All the kids have a smart phone and I am expecting them to use it.  The traditional math class consists of “here is a formula (or technique) and here are a bunch of practice problems.  I am trying to reverse that.  Here is a problem, find a formula (or technique) to solve it.  This is not as easy as it seems for me.  For many years I have followed the usual math teaching trend of putting something fancy on the board, explaining it, working some sample problems and then dishing out the homework so the kids can get the concept sort of in their heads.  With the usual results of having to do the whole thing over again the next year for the same kids in the next level class.  An example of my new approach is “Find the surface area and volume of the 5 Platonic solids with edge length 6.”  No preamble, no board work, just a sheet of paper with the question.  “What the heck is a Platonic solid?” they ask.  I reply “You tell me.”  The phones come out, the heads get together, and someone says “I found it”.  I wander around the room.  I do not want them to memorize this formula, I want them to be able to find the formula.  I do not want to teach them the math, I want them to find the math then I will help them figure it out.

Most of the math taught in high school is not something for day to day usage.  It is specialty math.  Even something as common as right triangle trigonometry is a specialty math.  Those that use it regularly (not sure who they are, maybe the building fields, and math teachers of course) memorize it, the rest of the world just needs to know how to look it up and use it once they have found it.

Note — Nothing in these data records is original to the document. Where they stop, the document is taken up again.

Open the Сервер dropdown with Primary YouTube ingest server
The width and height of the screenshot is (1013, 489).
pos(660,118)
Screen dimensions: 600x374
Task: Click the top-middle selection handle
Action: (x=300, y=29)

There is one minor problem with this approach.  No phones on the SAT, the ACT, standardized tests, and so on and on.  That is where throwing out the baby comes in.  Maybe if I can just get these kids to not fear math and convince them it is not the child of Satan by using this “look it up” approach maybe they will collect the fundamental skills that makes math doable.

I have a General Mathematics textbook published in 1939.  The chapters look identical to a modern high school/college pre-calc textbook.  The old book is thinner and the chapters are more condensed but it teaches the same topics I teach in pre-calc the exact same way my modern textbook does.  Just no pretty pictures or politically correct “extra” at the end of each chapter.  There is something wrong here.  77 years with no fundamental changes in material or technique.  Try that in Computer Science.